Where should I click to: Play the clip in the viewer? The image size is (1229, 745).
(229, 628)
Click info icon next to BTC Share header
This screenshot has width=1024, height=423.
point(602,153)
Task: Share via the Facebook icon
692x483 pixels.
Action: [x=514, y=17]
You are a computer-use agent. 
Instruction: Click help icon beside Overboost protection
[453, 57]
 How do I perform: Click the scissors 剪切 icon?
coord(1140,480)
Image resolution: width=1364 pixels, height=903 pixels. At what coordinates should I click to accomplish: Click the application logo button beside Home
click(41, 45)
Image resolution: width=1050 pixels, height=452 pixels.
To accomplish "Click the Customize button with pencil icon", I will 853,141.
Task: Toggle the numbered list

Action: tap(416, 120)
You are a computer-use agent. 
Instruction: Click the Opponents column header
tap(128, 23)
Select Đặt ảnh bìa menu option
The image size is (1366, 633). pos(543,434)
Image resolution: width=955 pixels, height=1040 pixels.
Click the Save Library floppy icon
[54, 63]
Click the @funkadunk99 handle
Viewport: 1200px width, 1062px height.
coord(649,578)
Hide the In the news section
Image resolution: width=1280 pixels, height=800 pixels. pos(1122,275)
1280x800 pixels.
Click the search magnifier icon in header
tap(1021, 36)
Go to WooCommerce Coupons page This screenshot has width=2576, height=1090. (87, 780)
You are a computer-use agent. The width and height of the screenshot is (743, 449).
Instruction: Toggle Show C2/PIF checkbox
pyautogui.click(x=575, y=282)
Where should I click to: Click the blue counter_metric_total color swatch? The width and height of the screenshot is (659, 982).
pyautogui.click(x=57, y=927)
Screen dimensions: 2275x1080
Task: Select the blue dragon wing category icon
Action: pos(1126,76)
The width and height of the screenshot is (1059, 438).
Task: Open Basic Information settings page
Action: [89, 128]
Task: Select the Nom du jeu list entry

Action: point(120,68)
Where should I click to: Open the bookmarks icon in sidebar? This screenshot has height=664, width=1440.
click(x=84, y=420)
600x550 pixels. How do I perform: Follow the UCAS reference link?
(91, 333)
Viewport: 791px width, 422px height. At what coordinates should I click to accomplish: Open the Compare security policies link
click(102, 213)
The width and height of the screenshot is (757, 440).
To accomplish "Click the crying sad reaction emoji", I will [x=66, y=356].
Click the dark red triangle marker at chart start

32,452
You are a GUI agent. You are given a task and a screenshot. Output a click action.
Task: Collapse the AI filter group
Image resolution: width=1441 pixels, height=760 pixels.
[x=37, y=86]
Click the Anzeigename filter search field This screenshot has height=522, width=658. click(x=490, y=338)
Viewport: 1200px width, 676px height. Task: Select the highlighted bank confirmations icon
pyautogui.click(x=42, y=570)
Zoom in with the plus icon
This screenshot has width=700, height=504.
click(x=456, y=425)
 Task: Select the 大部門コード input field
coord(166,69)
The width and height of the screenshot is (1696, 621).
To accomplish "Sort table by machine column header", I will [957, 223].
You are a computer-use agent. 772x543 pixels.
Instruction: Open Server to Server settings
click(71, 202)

################

**Your assignment**:
In the material above, find the line with "You are a computer-use agent. 772x543 pixels."; then copy it and every line after it, exactly, through the end.

**Response to the task**:
You are a computer-use agent. 772x543 pixels.
Instruction: Open Server to Server settings
click(71, 202)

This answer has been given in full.